— Written exercise A —
Copy the forum post about the truck build word for word, between "Got a lot of" and "pass smog again!).", inclusive.
— Written exercise B —
Write what comes next in the forum post about the truck build, starting after its last line.

— BEGIN Extracted text —

There's also the wives tale of too low of a thermostat causing overheating because of too much water flow, but my understanding of thermodynamics prohibits me from believing that.

A Chinesium one :flipoff2:

It was basically the same cost as a parts stor rad. I figured why not.

My info is old school:
Temps less than 195*F prematurely wears the engine.
Temps more than 195*F prematurely wears the engine.
 
Got a lot of little stuff done on the Bronco.. have some loose ends to tie up before starting the motor:
  • install radiator
  • finish engine bay wiring with the Centech harness
  • get the 23 gal rear tank installed

Earlier I mentioned I would be buying a smog-exempt highboy to build instead of the F150... instead of that plan I bought a much cheaper smog-exempt 2wd F250 that has a nicer cab etc. Going to continue with the 1-ton swap on my F150 and then cut the front frame off (engine -> forward) and splice that onto the F250. Will have to repeat some work here and there (rear axle etc) but in my research its all the front-end stuff that's a pain in the ass. This is all going to occur later on down the road, maybe a couple of years from now (ideally before I have to pass smog again!).
 
My info is old school:
Temps less than 195*F prematurely wears the engine.

— END Extracted text —
— BEGIN Data excerpt —

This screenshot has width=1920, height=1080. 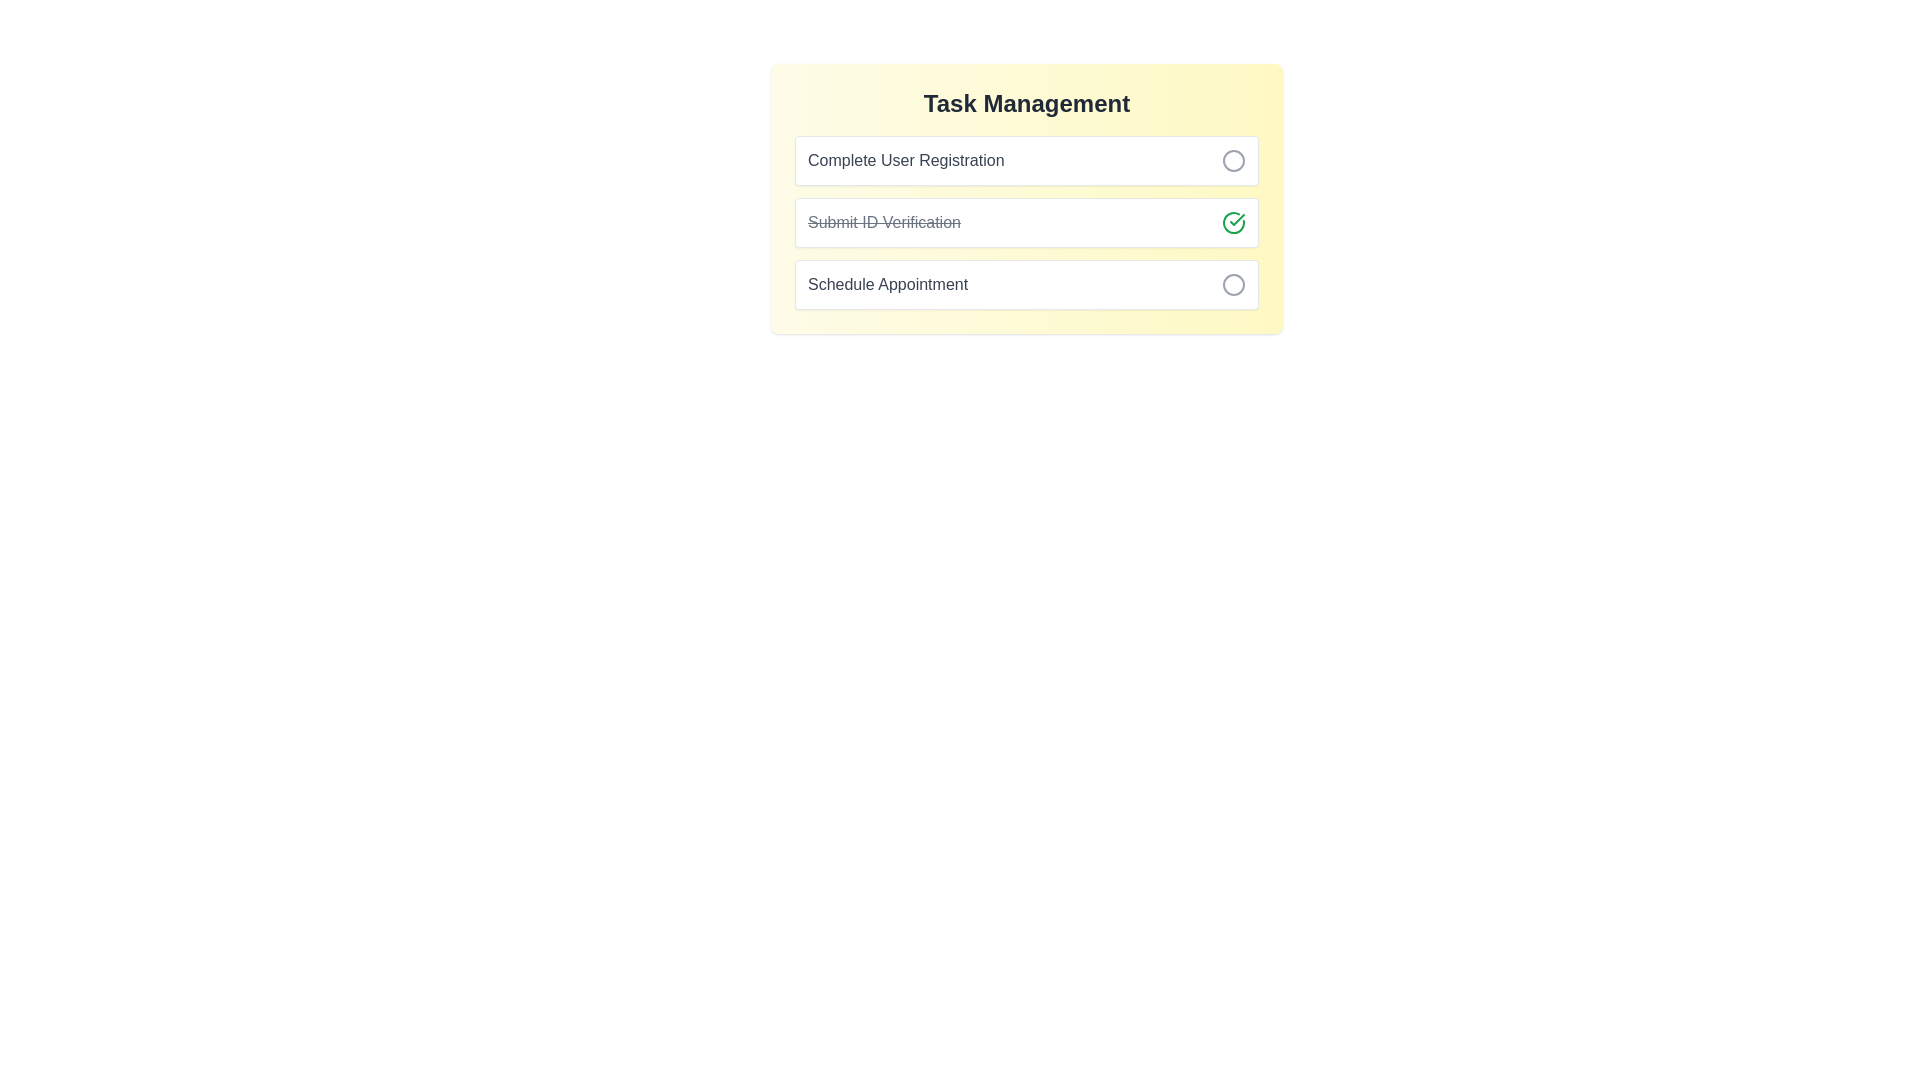 I want to click on the SVG circle graphic icon located on the right side of the first list item, adjacent to the 'Complete User Registration' label, so click(x=1232, y=160).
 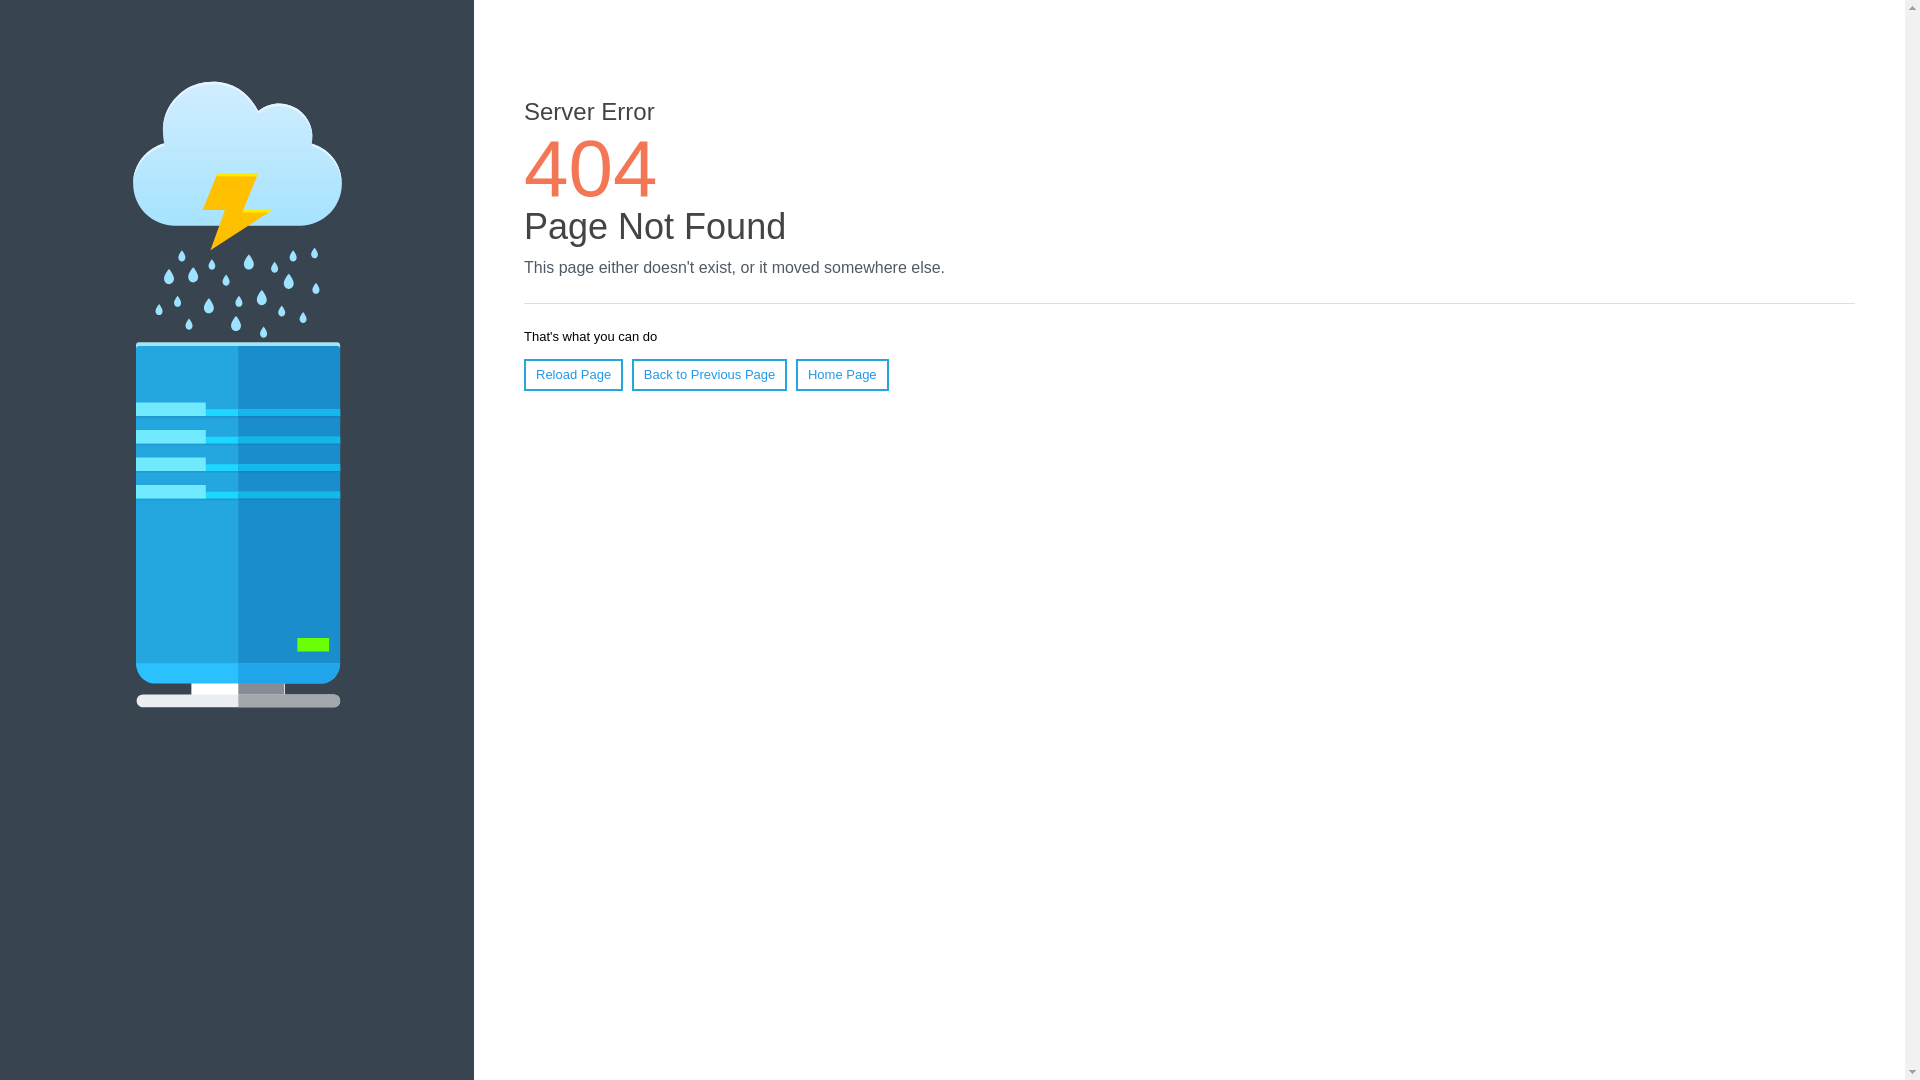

— END Data excerpt —

— Written response A —
Got a lot of little stuff done on the Bronco.. have some loose ends to tie up before starting the motor:
  • install radiator
  • finish engine bay wiring with the Centech harness
  • get the 23 gal rear tank installed

Earlier I mentioned I would be buying a smog-exempt highboy to build instead of the F150... instead of that plan I bought a much cheaper smog-exempt 2wd F250 that has a nicer cab etc. Going to continue with the 1-ton swap on my F150 and then cut the front frame off (engine -> forward) and splice that onto the F250. Will have to repeat some work here and there (rear axle etc) but in my research its all the front-end stuff that's a pain in the ass. This is all going to occur later on down the road, maybe a couple of years from now (ideally before I have to pass smog again!).

— Written response B —
Temps more than 195*F prematurely wears the engine.
There's a lot to be said for old school info and the pioneers that discovered it.

That being said, the fights found on the internet about this subject make me lose hair.

I personally think that consistent oil changes and other factors having to do with warm-up time affect engine wear characteristics a lot more than an operating temperature swing of 30 degrees. This might be a good idea for a discussion thread in gen 4x4 or something though.
 
Had to fix a thermostat housing leak anyway, so while I was in there I went ahead and put a 195 back in it.

Also chased down a clutch dragging issue I've been having by making a new bushing for the clutch pushrod, and modifying it to be adjustable length. Wasn't getting enough travel out of the slave, despite being fully bled.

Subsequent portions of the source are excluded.